*** Block opens ***
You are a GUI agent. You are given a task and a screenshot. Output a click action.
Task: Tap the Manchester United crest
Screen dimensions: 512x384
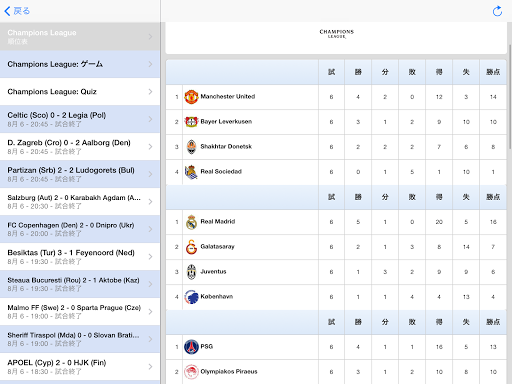(191, 97)

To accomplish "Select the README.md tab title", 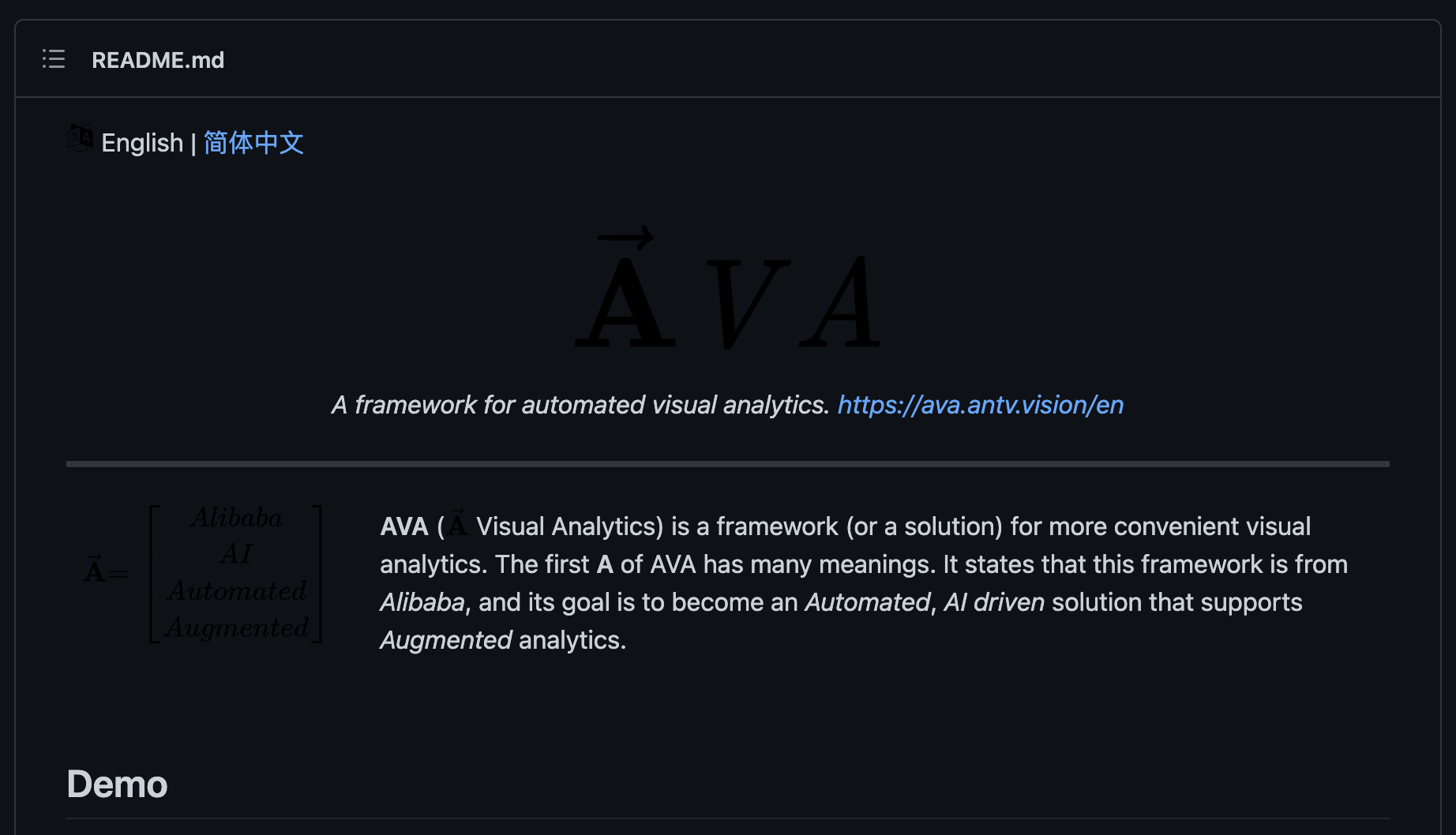I will click(158, 60).
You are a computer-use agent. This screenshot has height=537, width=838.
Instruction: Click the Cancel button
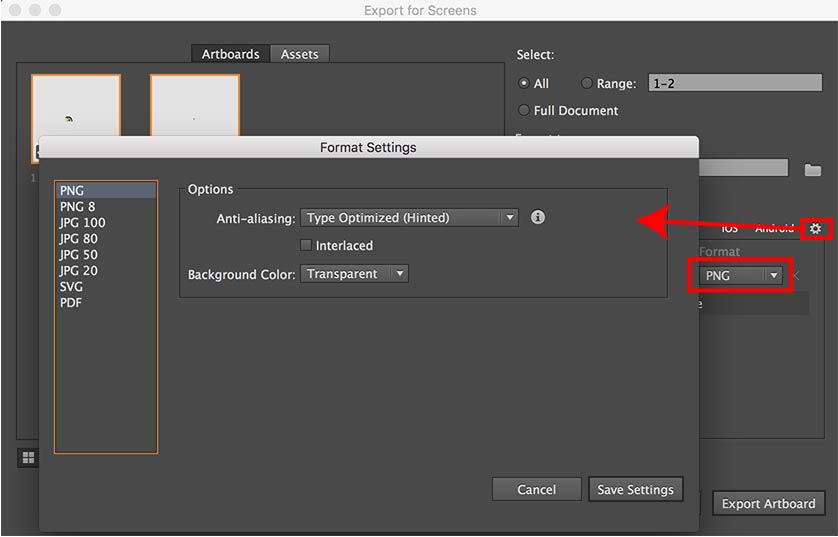(536, 489)

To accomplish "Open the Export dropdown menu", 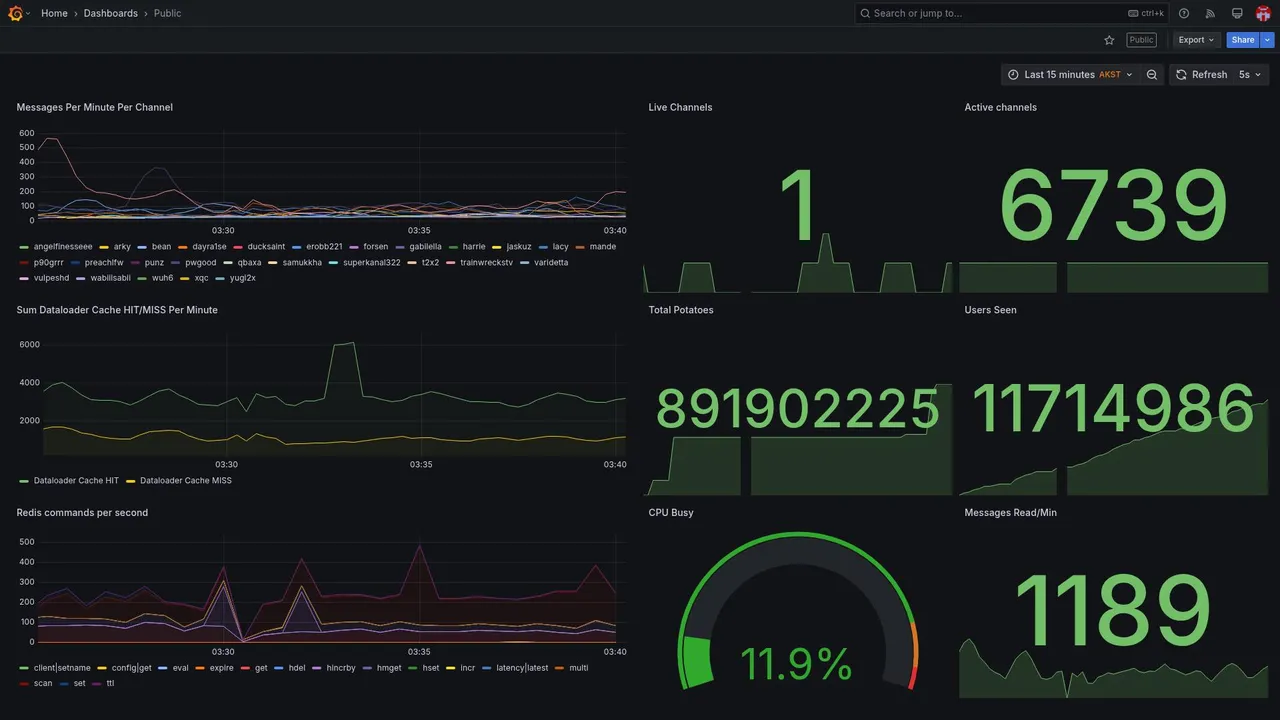I will point(1196,40).
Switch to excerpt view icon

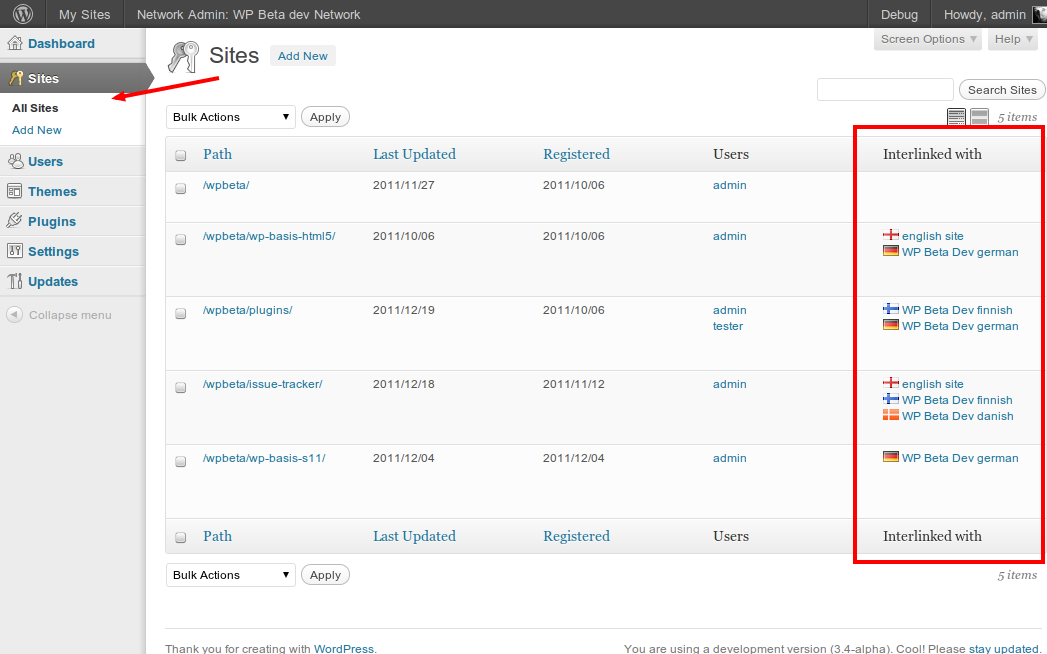(x=980, y=117)
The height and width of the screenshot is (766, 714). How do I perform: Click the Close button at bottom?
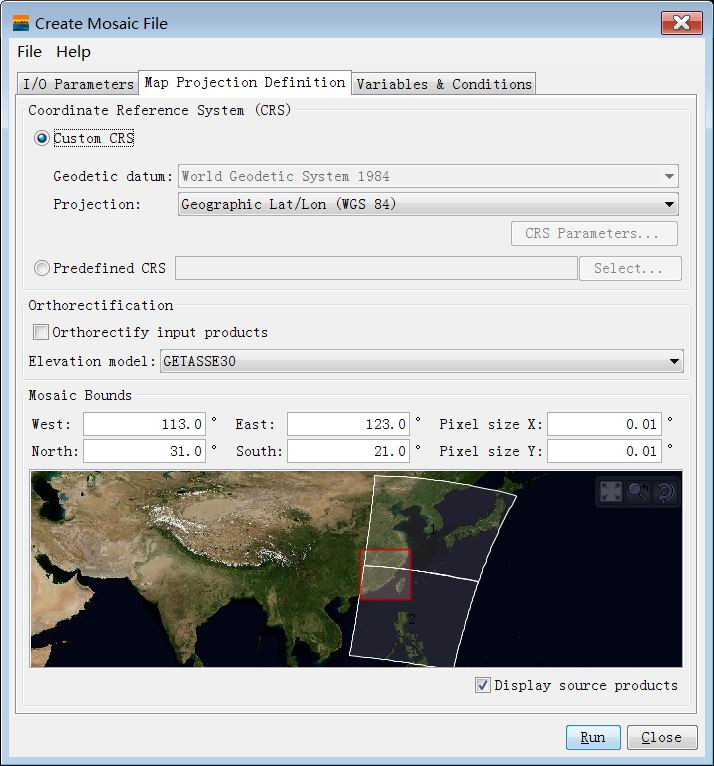point(661,737)
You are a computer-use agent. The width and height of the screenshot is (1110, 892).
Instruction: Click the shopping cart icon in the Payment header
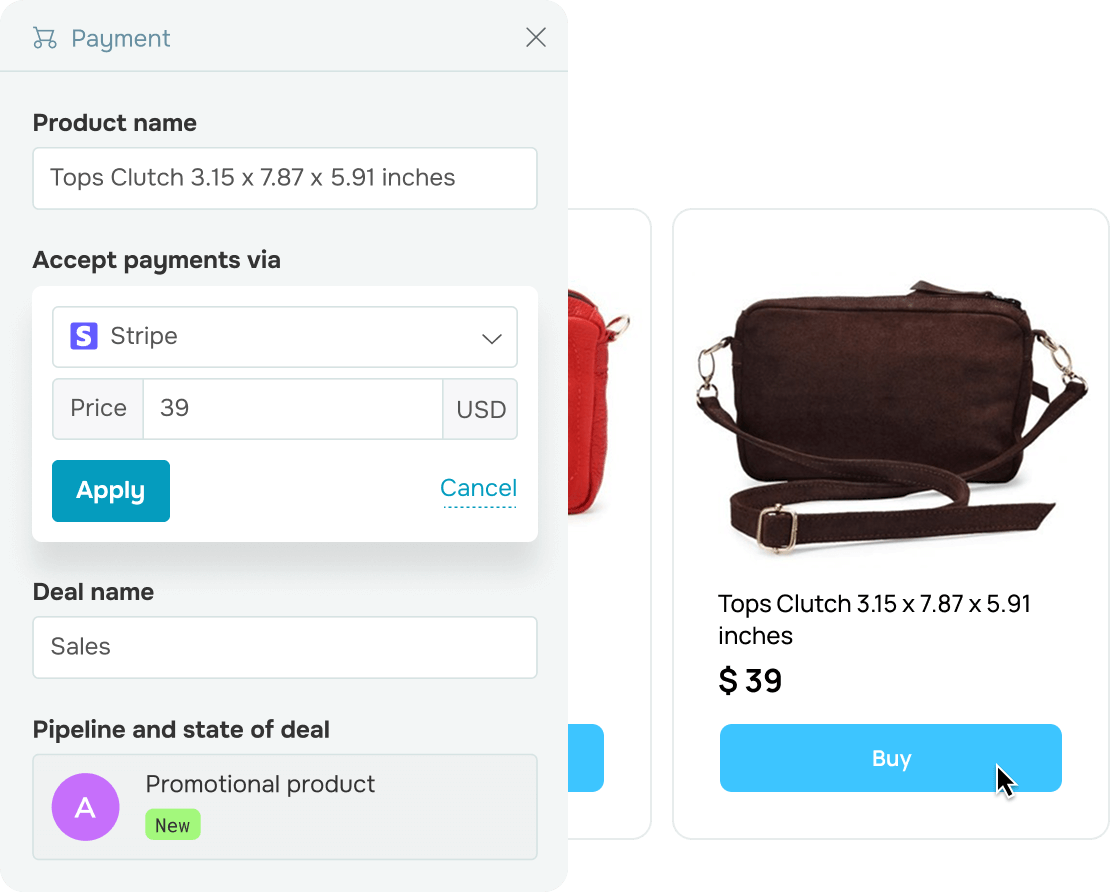pyautogui.click(x=44, y=38)
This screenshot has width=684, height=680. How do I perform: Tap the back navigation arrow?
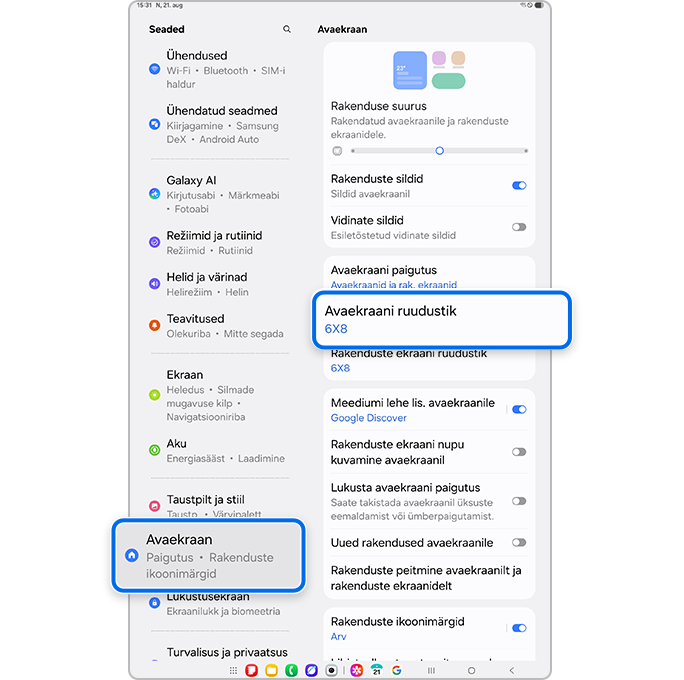click(512, 670)
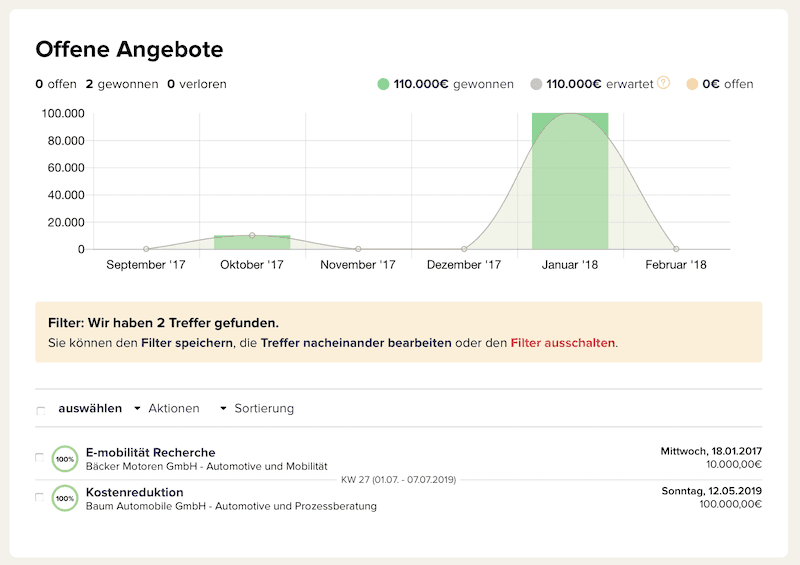Open the Kostenreduktion offer

(x=134, y=492)
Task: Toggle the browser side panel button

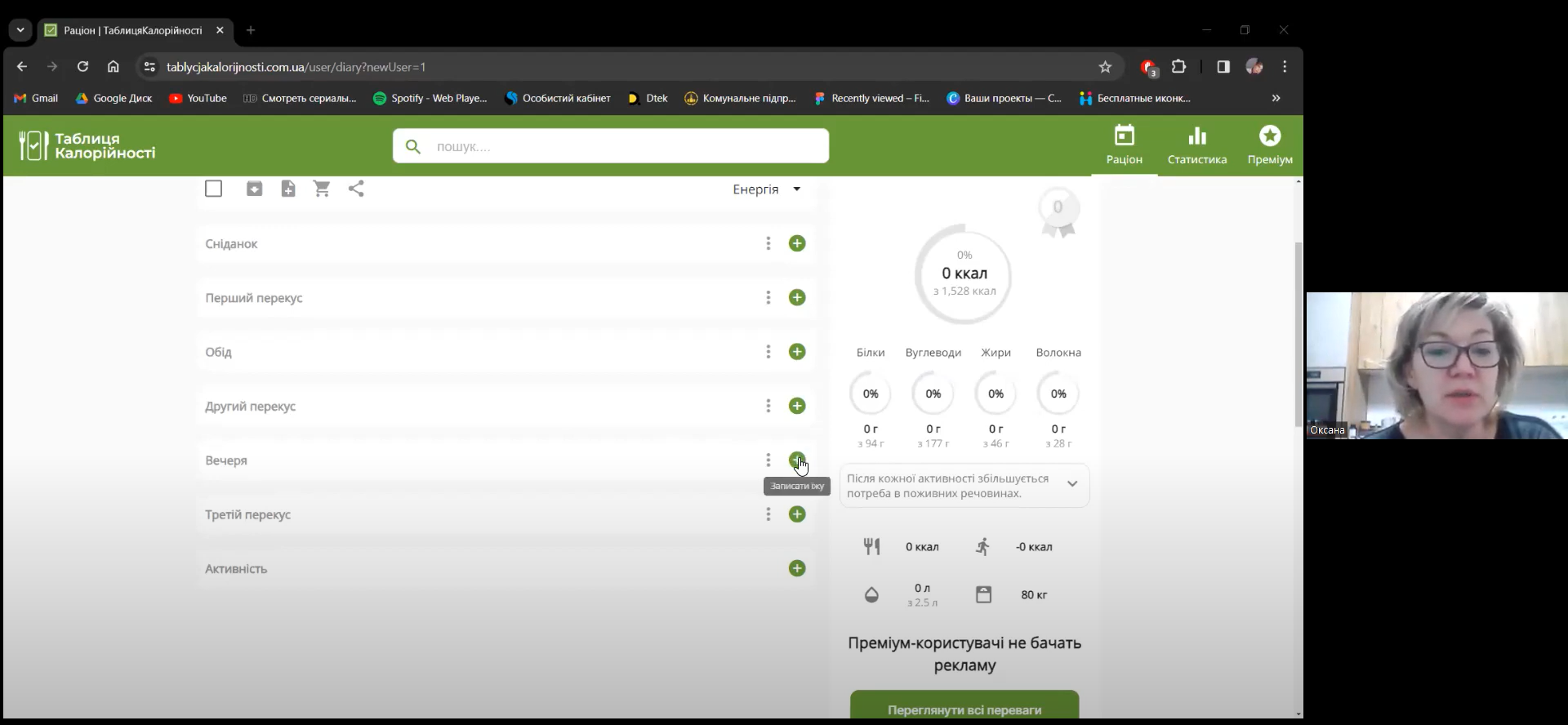Action: coord(1223,67)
*** Block closes ***
■ EXERCISE ■
For the string "computer", filter the data and copy out each line where it occurs.

■ YOUR RESPONSE ■
You are a computer-use agent. This screenshot has height=537, width=838.
You are a computer-use agent. The width and height of the screenshot is (1110, 892).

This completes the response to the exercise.